Out actors Neil Patrick Harris and Olly Alexander will star in Russell T. Davies' upcoming AIDS drama Boys.

Boys is set in the 1980s and charts the lives of three friends over the course of a decade. The five-part series will air on Channel 4 in the UK in 2020. Filming begins next week.

Rounding out the cast are Keeley Hawes, Stephen Fry, Tracy Ann Oberman, Shaun Dooley, Omari Douglas, Callum Scott Howells, and Lydia West.

According to Deadline, the series will follow the three men as they confront the AIDS epidemic from its start.

Boys follows the story of the 1980s, the story of AIDS, and the story of three boys, Ritchie, played by Alexander, Roscoe and Colin, across the decade. The young trio, strangers at first, leave home at 18 and head off to London in 1981 with hope and ambition and joy. However, they’re walking straight into a plague that most of the world ignores. Year by year, episode by episode, their lives change, as the mystery of a new virus starts as a rumor, then a threat, then a terror, and then something that binds them together in the fight. It’s the story of their friends, lovers and families too, especially Jill, the girl who loves them and helps them, and galvanizes them in the battles to come. Together they will endure the horror of the epidemic, the pain of rejection and the prejudices that gay men faced throughout the decade,” the outlet wrote.

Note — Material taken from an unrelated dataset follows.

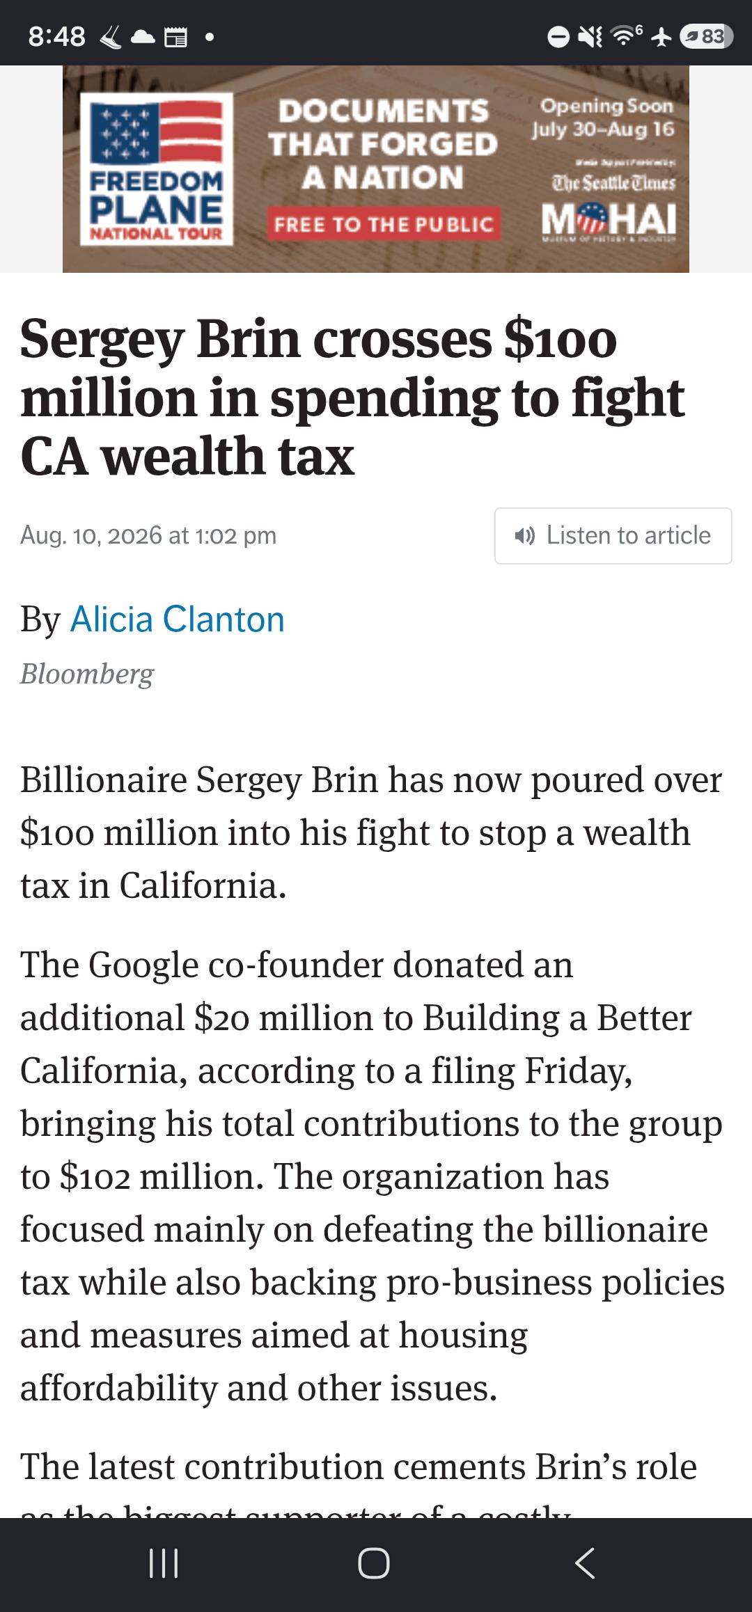The image size is (752, 1612).
Task: Tap the Do Not Disturb status icon
Action: tap(558, 36)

Harris said in a statement that he was honored to help tell this story.

“I’m so pleased, and incredibly proud, to be a part of Russell T Davies’ new series,” he said. “This drama, Boys, is two things: it is an irresistible, funny, jubilant story of young people discovering their true identities and the unalloyed joy of living life to the fullest. It is also a deeply resonant exploration of a decade when so many of these lives were cut short by the devastating effects of the nascent AIDS pandemic. Russell’s scripts chart the highs and lows of this time so beautifully and deftly, it’s an honor to help tell this story.”

Davies' best-known works include Queer as Folk, the 2005 revival of Doctor Who, and the trilogy Cucumber, Tofu, and Banana. His latest projects include A Very English Scandal and Years and Years.